Dr. Dinah Palmera Nadera, a fellow of the Philippine Psychiatriatic Association who studied the phenomenon in her “Suicide in the Philippines: A Second Look,” attributed the increase to slightly better suicide reporting and to increased suicide risks like poverty and inequality as well as clinical depression.
Although the overall suicide rate in the Philippines remains low at 2.1 per 100,000 (as of 1993, according to World Health Organization figures) and suicide reporting remains poor (with police normally classifying it as “death under inquiry”), the increase in suicides is notable, Nadera said.
From death certificates of the National Statistics Office between 1984 and 2005, suicide rates among males surged from 0.23 to 3.59 per 100,000 while those among females rose from 0.12 to 1.09 per 100,000.
At a WHO-sponsored consultation with media on suicide prevention, Nadera said the “greatest proportion suicides are from 20 to 29 years, (with) the mean age of non-fatal suicides (33.85) similar to that of fatal suicides (33.16).”
These figures, based on a review of case records of selected hospitals and police stations in Quezon City, Manila, Cavite, and Rizal, also showed that for every four fatal suicides among males, there is one female; and for every 1.7 non-fatal suicides among males, there is one female.
According to the 2000 Philippine Health Statistics of the Department of Health, the incidence of intentional self-harm is 1.8 per 100,000 population.
Citing the DOH’s Adolescent and Youth Health Program, Nadera also said that intentional self-harm is the 9th leading cause of death among the 20-24 years old in 2003.
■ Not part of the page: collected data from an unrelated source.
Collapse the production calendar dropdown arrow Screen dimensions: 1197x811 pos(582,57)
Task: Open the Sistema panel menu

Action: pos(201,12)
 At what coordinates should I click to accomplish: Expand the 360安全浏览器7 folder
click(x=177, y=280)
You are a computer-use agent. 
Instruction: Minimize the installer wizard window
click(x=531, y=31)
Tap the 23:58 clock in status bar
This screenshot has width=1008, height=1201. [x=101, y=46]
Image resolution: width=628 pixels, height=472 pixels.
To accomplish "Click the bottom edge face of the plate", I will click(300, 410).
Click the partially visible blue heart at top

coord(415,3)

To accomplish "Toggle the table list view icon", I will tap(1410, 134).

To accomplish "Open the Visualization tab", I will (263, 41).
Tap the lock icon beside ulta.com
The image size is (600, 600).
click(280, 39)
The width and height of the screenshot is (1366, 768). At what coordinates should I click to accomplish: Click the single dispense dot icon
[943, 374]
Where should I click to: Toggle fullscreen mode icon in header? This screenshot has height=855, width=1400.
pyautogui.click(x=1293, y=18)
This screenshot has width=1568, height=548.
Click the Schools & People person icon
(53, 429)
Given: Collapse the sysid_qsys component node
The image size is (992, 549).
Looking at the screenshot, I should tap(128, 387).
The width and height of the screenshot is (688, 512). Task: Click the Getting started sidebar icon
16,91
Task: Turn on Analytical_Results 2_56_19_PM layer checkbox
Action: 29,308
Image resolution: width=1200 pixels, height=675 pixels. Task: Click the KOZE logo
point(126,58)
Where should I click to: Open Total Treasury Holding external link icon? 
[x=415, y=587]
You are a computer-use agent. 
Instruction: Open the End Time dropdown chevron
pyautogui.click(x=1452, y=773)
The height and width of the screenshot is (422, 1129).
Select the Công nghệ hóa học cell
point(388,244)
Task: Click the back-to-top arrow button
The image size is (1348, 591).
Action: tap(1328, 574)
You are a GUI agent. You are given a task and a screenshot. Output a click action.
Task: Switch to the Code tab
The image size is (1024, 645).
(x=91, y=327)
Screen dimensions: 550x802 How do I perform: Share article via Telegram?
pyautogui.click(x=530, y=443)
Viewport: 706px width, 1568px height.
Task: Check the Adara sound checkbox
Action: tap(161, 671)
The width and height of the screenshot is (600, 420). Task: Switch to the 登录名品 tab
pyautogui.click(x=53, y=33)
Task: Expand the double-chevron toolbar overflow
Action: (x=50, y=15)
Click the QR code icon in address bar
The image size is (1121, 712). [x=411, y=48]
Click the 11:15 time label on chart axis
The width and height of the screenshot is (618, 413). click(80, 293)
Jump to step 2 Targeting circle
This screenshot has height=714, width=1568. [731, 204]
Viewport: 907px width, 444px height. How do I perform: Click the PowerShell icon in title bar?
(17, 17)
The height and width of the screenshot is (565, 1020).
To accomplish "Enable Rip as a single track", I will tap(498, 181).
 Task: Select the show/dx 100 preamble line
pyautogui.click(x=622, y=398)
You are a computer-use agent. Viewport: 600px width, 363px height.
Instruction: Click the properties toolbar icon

The 1993 WHO data ranks the Philippines 90th among countries with the highest suicide rates at 2.1 per 100,000 population, with 22.5 males and 1.7 females committing suicide.
Other key findings
*A great majority of the suicide behaviors (85.8 percent) are carried out in the home.
*The leading method for fatal suicide is intentional self-harm by hanging, strangulation, and suffocation. *For non-fatal suicide, the leading method is intentional self-poisoning by and exposure to other and unspecified chemicals and noxious substances.
*In most cases, there is no statement of suicide intent. But when present, direct expression of intent was mostly through suicide notes.
*Indirect suicide intent was mostly through previous suicide attempt.
*Factors that helped lower suicide risks include: spirituality, family support, peer support, and “positive expectancy."
*Suicide incidents peaked during April although no pattern was found as to the day when most of these took place.
*For both fatal and non-fatal suicides, most happened between 8 a.m. and 12 noon and least between 12 a.m. and 4 a.m. Nadera noted that several suicides have left the house purportedly to work or go to school but would return to commit self-harm.
Suicide is most prevalent in Lithuania (2009) with a suicide rate of 34.1 per 100,000, with males committing it at 61.3 per 100,000 population.
South Korea (2010) ranks second with 31.2 suicides per 100,000, followed by Guyana (2006) with 26.4, Kazakhstan (2008) 25.6, and Belarus (2010) 25.3.
The 6th to 10th place are held by Hungary (2009) 24.6; Japan (2011) 23.8; Latvia (2009) 22.9; China (2010) 22. 23; and Slovenia (2009) 21.9.